Count the lines below that contain the word "computer", and report only that number.

(DATA IN THIS EXERCISE)

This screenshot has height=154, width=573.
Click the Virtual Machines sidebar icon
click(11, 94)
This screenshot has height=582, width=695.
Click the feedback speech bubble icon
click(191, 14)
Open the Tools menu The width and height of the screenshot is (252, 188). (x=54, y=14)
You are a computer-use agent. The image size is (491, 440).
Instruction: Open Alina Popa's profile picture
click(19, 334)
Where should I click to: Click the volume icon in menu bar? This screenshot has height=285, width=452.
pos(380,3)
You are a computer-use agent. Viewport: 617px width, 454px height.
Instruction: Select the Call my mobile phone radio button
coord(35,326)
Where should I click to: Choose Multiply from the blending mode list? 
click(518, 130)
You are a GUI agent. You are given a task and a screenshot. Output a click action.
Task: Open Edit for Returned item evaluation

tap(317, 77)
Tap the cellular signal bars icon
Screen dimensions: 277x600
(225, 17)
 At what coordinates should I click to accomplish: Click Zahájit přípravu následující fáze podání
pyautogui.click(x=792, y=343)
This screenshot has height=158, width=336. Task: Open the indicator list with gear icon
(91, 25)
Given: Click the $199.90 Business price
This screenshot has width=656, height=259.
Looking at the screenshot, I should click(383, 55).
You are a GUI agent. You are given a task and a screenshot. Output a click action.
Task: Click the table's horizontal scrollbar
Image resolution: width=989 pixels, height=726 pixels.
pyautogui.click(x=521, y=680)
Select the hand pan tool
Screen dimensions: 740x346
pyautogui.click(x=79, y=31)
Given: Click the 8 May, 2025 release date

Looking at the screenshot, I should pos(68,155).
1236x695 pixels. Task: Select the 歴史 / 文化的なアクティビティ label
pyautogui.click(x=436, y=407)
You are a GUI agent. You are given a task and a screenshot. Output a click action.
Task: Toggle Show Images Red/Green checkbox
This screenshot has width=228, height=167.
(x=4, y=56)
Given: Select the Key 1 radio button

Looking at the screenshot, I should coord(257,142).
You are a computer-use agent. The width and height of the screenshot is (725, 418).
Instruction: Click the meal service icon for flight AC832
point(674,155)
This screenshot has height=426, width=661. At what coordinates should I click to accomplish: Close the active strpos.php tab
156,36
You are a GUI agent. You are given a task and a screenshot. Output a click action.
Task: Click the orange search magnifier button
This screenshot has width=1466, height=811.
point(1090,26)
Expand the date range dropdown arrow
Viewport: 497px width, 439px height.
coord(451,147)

(End DATA IN THIS EXERCISE)

TASK RESULT — 3